Two years later, a team of international scientists said they were “100 per cent convinced” prostate cancer did not take the poet away.

Pinochet’s US-backed coup had reportedly devastated Neruda and led him to plan an exile in Mexico. His death came a day before his planned departure.

Neruda has been described by his friend and another doyen of Latin American literature, Gabriel García Márquez, as “the greatest poet of the 20th century in any language”--known as much for his poetry as his passionate leftist political views. Neruda was only 20 when he published ‘Twenty Love Poems and a Song of Despair’, the collection that made him famous. In his poetry, one can find lines like “If suddenly/you forget me/do not look for me/for I shall already have forgotten you” or “I want to do with you what spring does with the cherry trees” — lines that morphed into romantic quotes in greeting cards and WhatsApp messages.

On the other hand, from Neruda’s mind, also came poems like “Ode to Tomatoes”, where he employed culinary metaphors to celebrate the resilience of his culture in the face of neo-imperialism and cultural appropriation.

Neruda’s passionate verses spared no one. He took on dictators and fascists, pesky neighbours and jilted lovers--and smelly socks to boot. He wrote about Chile, love, food, exile, class struggles, and the Spanish Civil War. The Canto General (General Song), an epic history of the Americas in verse, however, is often considered his greatest work.
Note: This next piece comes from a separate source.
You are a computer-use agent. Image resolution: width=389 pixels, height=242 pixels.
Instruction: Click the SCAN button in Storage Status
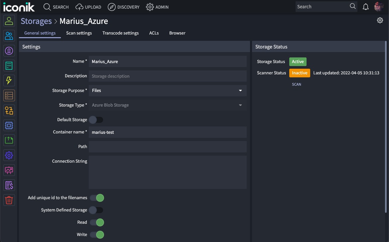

However, over the years, Neruda’s reputation was tarnished by details of his personal life and question marks about the authenticity of his work, with several of the taints emerging from South Asia. For instance, “Poem 16” of Twenty Love Poems and a Song of Despair, is said to have been plagiarised from Rabindranath Tagore’s “Tumi Sandhyar Meghamala”. Neruda even confessed to “paraphrasing” Tagore’s poem.

Neruda was also a self-confessed rapist. In his posthumously published memoirs, Confieso Que He Vivido (I Confess That I Have Lived), Neruda admitted to having raped a Tamil woman who worked as his house help when he was posted to Ceylon as a young diplomat. He wrote, “The encounter was like that of a man and a statue. She kept her eyes wide open all the while, completely unresponsive… She was right to despise me,” he wrote.

Neruda has also been accused of abandoning his wife and specially-abled daughter.

These revelations, which resurfaced almost five years ago in tandem with the worldwide #MeToo movement, led human rights activists opposing an attempt to rename Santiago airport after the poet, and caused Chilean educational institutes to take his poems off their syllabi.